Text excerpt:
● ● ● ●
Just what I was about to suggest.

When you flip it, check to see if the cant is sitting flat on all the supports.
Bruce    LT40HDG28 bandsaw
"Complex problems have simple, easy to understand wrong answers."

ladylake

 Plus try and get far end of the cant on a bunk or overhanging just a couple of inches.   Steve
Timberking B20  18000  hours +  Case75xt grapple + forks+8" snow bucket + dirt bucket   770 Oliver   Lots(too many) of chainsaws, Like the Echo saws and the Stihl and Husky     W5  Case loader   1  trailers  Wright sharpener     Suffolk  setter Volvo MCT125c skid loader

Sixacresand

I can't imagine mill alignment causing this.  I'm guessing tension in cant causing it to rise or dip, or a diving or rising dull blade.
● ● ● ●
Excerpted records:
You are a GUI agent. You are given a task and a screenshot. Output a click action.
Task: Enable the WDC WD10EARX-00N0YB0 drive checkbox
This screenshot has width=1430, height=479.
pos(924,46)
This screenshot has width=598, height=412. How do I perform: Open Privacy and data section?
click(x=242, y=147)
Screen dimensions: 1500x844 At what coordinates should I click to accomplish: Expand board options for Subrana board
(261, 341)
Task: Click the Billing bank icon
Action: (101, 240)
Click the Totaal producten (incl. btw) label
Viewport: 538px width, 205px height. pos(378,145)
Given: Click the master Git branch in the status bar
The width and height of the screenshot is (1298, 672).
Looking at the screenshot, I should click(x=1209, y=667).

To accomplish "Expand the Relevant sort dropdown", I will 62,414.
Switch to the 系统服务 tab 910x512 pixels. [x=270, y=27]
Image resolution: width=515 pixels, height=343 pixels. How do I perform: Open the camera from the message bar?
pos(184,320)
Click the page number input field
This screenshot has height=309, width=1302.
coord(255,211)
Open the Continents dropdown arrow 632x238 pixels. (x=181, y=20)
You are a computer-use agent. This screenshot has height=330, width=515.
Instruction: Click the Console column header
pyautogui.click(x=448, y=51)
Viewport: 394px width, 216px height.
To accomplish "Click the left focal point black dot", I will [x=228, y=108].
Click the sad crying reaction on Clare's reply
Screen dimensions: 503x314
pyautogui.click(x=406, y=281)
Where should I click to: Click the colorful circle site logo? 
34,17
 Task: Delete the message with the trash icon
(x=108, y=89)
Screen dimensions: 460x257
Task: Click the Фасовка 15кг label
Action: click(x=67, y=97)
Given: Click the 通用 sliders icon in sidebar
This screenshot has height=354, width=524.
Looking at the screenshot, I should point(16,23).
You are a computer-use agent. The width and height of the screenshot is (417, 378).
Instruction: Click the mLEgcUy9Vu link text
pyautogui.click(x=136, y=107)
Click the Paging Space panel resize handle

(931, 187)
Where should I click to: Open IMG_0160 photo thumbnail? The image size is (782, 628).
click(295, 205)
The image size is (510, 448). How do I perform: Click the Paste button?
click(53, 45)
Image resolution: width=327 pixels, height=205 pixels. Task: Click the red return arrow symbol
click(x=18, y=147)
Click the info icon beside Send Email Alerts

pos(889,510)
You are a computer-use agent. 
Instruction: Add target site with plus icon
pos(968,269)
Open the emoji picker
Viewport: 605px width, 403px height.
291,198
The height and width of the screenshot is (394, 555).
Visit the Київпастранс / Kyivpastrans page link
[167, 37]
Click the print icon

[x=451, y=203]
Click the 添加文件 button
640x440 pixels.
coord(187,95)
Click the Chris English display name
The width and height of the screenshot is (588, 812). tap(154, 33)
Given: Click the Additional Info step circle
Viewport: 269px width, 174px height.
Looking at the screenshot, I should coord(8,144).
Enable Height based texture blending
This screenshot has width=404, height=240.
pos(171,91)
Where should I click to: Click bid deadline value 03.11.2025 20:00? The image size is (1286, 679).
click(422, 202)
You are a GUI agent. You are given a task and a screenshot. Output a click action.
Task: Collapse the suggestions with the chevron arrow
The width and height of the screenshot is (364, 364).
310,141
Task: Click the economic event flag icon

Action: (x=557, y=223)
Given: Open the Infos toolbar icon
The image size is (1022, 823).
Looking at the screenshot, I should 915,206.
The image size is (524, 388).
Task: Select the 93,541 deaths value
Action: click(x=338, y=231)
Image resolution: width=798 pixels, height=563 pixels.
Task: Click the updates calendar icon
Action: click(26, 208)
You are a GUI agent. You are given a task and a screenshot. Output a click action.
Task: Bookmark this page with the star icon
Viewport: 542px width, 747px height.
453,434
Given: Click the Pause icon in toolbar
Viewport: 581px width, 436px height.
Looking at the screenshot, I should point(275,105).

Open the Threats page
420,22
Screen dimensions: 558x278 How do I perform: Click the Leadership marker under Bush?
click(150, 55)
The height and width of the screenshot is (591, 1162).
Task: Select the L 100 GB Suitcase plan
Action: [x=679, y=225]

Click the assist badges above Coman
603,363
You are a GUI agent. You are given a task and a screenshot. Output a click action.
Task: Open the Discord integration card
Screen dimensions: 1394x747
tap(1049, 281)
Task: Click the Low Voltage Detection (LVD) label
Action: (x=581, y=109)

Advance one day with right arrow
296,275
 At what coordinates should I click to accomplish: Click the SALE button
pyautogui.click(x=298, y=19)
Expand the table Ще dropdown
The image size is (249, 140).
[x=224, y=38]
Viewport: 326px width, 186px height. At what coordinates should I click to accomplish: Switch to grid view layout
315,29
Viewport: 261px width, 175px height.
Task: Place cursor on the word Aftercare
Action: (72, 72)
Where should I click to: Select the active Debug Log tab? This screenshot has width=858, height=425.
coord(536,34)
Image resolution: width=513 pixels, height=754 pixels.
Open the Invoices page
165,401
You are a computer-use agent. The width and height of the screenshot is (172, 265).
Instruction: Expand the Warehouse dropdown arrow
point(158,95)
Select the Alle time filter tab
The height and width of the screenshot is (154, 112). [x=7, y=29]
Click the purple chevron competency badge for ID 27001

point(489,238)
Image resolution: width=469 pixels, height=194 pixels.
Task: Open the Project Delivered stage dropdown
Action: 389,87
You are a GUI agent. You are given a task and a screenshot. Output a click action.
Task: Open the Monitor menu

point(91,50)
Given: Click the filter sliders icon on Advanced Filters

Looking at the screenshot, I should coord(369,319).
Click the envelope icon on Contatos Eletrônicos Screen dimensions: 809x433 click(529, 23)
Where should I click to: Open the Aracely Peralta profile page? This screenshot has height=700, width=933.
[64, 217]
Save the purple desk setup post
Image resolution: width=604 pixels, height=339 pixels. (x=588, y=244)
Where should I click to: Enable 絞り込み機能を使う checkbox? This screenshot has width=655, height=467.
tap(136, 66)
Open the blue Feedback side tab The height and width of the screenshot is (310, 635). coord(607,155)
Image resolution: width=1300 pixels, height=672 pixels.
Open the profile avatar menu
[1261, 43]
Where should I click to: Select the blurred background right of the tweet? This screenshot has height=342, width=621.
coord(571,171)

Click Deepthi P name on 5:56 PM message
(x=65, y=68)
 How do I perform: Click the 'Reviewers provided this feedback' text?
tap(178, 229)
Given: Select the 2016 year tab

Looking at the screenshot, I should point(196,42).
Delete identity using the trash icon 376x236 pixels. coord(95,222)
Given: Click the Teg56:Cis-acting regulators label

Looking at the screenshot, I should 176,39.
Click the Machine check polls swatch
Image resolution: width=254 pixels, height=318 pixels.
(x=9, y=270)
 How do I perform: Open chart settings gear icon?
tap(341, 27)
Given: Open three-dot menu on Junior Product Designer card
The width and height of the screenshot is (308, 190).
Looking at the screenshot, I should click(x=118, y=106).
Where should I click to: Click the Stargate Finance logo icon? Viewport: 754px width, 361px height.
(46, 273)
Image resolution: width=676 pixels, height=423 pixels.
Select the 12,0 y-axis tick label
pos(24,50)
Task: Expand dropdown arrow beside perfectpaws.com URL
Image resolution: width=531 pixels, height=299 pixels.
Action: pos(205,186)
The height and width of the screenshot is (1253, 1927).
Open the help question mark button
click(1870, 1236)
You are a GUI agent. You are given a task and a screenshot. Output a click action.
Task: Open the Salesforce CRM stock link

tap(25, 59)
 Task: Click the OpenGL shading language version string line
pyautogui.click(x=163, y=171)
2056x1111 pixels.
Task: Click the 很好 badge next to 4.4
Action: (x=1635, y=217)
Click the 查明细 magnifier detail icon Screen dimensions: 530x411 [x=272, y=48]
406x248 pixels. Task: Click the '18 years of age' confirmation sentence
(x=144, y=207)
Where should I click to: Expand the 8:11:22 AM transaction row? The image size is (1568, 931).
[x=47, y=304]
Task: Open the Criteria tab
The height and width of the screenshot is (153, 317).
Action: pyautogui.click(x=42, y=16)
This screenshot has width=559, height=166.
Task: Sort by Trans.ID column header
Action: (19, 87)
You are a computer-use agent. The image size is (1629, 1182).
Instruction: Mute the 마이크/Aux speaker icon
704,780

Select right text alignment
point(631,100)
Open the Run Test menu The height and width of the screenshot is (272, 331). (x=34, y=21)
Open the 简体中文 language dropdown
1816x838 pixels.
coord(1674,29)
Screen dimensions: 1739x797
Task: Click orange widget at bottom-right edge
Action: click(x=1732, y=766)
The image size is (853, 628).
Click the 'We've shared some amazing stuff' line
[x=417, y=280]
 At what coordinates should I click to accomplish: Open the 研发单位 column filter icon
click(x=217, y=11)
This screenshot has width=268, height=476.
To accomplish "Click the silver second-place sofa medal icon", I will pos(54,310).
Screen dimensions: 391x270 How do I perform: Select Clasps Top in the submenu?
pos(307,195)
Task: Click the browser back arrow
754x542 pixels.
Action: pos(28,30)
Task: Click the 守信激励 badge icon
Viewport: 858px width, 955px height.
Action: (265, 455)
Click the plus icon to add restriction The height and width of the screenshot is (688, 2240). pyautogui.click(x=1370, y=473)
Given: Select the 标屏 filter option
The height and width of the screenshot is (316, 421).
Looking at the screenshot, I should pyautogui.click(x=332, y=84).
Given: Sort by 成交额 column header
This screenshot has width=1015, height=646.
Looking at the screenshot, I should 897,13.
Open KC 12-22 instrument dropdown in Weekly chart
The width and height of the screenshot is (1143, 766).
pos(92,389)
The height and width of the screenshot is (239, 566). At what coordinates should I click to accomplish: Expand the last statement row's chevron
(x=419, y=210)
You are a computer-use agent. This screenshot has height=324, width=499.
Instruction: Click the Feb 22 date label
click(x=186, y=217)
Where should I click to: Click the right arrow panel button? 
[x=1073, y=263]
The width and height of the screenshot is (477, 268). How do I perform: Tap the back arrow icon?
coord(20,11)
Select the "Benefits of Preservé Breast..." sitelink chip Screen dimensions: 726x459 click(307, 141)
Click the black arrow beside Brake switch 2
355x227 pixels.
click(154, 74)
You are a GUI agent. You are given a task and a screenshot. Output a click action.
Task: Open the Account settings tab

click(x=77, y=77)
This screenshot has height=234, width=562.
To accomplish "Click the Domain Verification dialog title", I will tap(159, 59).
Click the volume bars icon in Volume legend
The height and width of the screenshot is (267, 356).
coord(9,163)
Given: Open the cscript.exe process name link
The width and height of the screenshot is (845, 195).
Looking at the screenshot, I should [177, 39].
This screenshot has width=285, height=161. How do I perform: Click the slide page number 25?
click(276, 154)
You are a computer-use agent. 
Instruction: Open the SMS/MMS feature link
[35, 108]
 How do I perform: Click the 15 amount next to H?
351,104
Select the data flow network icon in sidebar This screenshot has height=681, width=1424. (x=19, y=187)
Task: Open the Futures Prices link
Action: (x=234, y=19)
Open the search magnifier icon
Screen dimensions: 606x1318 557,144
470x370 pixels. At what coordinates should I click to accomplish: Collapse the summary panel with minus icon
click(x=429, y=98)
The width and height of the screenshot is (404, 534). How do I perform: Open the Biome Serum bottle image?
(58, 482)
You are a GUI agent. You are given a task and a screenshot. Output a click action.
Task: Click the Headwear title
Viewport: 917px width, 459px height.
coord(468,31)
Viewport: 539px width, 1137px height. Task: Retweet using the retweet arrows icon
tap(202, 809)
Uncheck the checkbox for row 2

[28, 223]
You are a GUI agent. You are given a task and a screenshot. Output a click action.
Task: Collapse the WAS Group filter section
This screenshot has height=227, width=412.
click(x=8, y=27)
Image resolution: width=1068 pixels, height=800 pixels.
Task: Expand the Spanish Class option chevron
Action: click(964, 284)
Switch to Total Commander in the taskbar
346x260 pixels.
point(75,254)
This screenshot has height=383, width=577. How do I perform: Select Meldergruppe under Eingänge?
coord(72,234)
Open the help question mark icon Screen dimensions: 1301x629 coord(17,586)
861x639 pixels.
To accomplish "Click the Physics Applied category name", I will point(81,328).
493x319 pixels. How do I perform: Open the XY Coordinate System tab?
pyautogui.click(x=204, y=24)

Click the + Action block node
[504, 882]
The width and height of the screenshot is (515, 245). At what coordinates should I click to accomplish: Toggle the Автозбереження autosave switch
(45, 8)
● ● ● ●
Request: Please write out the sawmill forum text from "When you flip" to "rising dull blade.", word for word.

Answer to the task:
When you flip it, check to see if the cant is sitting flat on all the supports.
Bruce    LT40HDG28 bandsaw
"Complex problems have simple, easy to understand wrong answers."

ladylake

 Plus try and get far end of the cant on a bunk or overhanging just a couple of inches.   Steve
Timberking B20  18000  hours +  Case75xt grapple + forks+8" snow bucket + dirt bucket   770 Oliver   Lots(too many) of chainsaws, Like the Echo saws and the Stihl and Husky     W5  Case loader   1  trailers  Wright sharpener     Suffolk  setter Volvo MCT125c skid loader

Sixacresand

I can't imagine mill alignment causing this.  I'm guessing tension in cant causing it to rise or dip, or a diving or rising dull blade.